During the next five years she lavished wealth and titles upon her lover Fernando Peres, count of Trava, thus estranging her son, the archbishop of Braga and the nobles, most of whom were foreign knight adventurers. In 1128, after her power had been crushed in another unsuccessful conflict with León, she was deposed by her own rebellious subjects and exiled in company with Peres. She died in 1130.

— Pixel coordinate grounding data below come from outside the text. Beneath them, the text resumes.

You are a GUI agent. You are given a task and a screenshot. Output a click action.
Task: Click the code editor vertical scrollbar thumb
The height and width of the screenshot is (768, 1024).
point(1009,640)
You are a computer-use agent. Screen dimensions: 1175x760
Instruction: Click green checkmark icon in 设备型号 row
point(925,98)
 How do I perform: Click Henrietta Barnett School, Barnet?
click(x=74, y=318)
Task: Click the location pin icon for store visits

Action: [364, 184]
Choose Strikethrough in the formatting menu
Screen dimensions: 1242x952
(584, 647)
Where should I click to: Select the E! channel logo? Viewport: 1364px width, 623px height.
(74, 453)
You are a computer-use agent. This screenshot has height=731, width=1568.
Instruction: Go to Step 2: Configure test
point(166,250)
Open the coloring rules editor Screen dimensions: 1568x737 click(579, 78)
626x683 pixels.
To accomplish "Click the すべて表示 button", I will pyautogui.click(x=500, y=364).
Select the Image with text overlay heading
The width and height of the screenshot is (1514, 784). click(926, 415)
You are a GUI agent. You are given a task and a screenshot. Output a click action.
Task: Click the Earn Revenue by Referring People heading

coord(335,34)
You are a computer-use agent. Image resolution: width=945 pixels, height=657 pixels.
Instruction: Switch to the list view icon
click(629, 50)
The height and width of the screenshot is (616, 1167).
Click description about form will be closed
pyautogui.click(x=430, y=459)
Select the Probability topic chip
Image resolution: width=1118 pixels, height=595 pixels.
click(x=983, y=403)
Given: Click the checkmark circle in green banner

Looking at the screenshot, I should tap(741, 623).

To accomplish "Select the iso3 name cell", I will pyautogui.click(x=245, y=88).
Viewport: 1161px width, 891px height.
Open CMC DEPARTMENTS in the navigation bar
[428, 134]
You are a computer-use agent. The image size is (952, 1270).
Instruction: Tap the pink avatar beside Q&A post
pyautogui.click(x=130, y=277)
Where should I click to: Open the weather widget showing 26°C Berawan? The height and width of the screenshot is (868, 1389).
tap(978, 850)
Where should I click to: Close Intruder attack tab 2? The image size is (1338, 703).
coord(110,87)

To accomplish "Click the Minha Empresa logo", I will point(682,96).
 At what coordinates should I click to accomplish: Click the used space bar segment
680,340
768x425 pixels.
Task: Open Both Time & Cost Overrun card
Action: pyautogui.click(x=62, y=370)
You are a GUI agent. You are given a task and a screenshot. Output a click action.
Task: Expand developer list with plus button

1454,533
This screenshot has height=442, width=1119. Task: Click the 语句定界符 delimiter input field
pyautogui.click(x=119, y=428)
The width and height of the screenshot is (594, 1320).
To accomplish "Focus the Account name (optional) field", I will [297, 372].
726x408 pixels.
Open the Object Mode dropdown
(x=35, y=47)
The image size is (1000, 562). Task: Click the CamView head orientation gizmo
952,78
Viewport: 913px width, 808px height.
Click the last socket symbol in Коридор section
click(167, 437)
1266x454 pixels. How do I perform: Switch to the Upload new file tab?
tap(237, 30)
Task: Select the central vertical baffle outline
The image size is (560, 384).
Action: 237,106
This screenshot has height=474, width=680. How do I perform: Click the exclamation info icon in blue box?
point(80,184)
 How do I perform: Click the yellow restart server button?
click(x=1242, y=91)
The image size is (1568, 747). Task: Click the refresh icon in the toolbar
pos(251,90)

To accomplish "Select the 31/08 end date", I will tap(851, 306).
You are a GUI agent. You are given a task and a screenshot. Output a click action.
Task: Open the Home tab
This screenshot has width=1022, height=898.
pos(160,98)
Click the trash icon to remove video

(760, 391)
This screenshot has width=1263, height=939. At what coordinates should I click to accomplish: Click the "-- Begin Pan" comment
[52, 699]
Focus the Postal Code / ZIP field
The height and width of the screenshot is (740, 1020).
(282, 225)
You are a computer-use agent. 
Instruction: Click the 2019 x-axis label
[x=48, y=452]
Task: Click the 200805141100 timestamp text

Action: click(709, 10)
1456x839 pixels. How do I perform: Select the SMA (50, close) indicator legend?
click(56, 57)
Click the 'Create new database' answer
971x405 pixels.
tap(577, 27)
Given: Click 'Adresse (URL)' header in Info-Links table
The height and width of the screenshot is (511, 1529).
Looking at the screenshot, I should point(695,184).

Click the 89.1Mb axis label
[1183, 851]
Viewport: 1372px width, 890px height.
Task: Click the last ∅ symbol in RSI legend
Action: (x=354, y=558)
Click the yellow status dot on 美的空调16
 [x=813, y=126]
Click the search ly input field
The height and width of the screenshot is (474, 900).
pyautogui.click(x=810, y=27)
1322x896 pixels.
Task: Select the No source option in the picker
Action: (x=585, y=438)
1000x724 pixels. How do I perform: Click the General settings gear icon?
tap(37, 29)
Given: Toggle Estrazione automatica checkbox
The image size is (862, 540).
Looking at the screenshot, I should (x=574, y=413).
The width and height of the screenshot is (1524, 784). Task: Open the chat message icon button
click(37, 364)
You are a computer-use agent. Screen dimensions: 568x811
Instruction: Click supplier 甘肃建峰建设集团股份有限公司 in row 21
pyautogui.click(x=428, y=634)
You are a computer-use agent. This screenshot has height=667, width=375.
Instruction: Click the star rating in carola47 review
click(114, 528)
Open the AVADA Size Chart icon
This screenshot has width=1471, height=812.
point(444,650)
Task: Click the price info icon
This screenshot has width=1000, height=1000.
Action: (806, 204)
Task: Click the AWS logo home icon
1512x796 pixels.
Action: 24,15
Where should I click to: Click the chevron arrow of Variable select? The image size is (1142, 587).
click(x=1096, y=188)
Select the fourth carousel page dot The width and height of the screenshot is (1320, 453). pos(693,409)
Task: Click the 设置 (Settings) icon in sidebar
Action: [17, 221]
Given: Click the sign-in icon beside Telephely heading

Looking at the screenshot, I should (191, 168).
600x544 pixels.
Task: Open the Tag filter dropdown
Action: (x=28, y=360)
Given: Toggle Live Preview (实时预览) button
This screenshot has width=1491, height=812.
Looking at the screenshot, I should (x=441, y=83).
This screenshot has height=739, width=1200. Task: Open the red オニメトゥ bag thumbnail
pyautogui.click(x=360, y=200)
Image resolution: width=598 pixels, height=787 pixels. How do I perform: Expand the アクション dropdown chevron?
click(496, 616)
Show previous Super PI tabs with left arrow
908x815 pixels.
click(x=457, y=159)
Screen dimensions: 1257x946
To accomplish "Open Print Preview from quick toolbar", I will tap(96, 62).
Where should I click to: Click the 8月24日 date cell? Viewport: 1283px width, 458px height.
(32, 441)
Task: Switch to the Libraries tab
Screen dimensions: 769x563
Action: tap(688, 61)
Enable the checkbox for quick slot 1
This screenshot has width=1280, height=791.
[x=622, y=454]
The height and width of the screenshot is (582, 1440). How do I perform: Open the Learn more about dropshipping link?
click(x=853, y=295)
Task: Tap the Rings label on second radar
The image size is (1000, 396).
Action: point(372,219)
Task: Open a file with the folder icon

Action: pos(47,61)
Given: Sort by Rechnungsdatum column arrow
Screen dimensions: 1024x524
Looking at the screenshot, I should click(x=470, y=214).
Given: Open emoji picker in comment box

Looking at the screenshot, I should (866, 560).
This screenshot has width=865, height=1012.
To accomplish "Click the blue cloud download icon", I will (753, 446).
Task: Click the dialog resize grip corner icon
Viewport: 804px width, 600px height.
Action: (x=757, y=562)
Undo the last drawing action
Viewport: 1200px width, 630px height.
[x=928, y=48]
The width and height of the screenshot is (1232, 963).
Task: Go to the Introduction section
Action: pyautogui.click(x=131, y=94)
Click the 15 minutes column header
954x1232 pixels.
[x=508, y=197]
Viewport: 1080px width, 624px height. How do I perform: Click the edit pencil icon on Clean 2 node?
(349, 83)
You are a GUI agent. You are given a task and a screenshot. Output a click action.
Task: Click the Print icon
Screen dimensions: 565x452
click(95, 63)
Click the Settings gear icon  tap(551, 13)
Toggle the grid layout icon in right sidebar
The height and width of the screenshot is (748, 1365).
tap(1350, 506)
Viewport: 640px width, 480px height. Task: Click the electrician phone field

Meanwhile, her son Afonso Henriques (meaning "Afonso son of Henry") thrived. The boy, probably born around 1109, followed his father as Count of Portugal in 1112, under the tutelage of his mother. The relations between Teresa and her son Afonso proved difficult. Only eleven years old, Afonso already had his own political ideas, greatly different from his mother's. In 1120, the young prince took the side of the archbishop of Braga, a political foe of Teresa, and both were exiled by her orders. Afonso spent the next years away from his own county, under the watch of the bishop. In 1122 Afonso became fourteen, the adult age in the 12th century. He made himself a knight on his own account in the Cathedral of Zamora, raised an army, and proceeded to take control of his lands. Near Guimarães, at the Battle of São Mamede (1128) he overcame the troops under his mother's lover and ally Count Fernando Peres de Trava of Galicia, making her his prisoner and exiling her forever to a monastery in León. Thus the possibility of incorporating Portugal into a Kingdom of Galicia was eliminated and Afonso become sole ruler (Duke of Portugal) after demands for independence from the county's people, church and nobles. He also vanquished Alfonso VII of León and Castile, another of his mother's allies, and thus freed the county from political dependence on the crown of León. On April 6, 1129, Afonso Henriques dictated the writ in which he proclaimed himself Prince of Portugal.